Since India was never united until the time of the British Raj, regional styles appeared in Orissa, in the Deccan, and in the Dravidian south. The Gupta style as a classical norm gave way to epic grandeur in bold relief producingstrong contrasts in light and shadow effects as at Elephanta and Ellora on the Deccan plateau in the 7th and 8th centuries during the Rastrakuta dynasty. At Mahabalipuram this epic style reached its height in the naturalistic human and animal figures of the Descent of the Ganges, a "fresco in stone" carved in the seventh century for the Pallava rulers. The later styles became heavier and more sensuous, and often the mechanical repetition led to increased artificiality. It was the time of the great temples, however, and they were populated with innumerable images of the vast Indian pantheon. The cult statue of the god to whom a temple is dedicated is contained in the inner sanctum, a small, dark room filled with incense and offerings, the so-called "Womb" or "garba griha." The rest of the architecture of the temple is enlivened by rows of divinities, enshrined in niches all over the temple and its adjunct structures. These teach, tell stories, and make the visit to the temple an important part of Hindu life.
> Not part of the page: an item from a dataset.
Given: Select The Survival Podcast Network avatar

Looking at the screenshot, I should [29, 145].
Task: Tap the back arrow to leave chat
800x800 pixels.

1 Sir John Marshall, director of the archaeological Survey of India discovered this ancient civilization in 1923
2 See Chapter 2 in Rowland, B. The Art and Architecture of India, Penguin 1967.
3 See Finegan, J., The Archeology of World Religions, chapter 3, "the Vedic Period."
4 Sir Monier Moonier-Williams, "Vedic Hymns," The Universal Anthology, ed. by Garnett, R., L., Brandt, A. 1899.
5 Mahtam Gandhi took up their cause and called them the Harijans, meaning the 'chosen of God."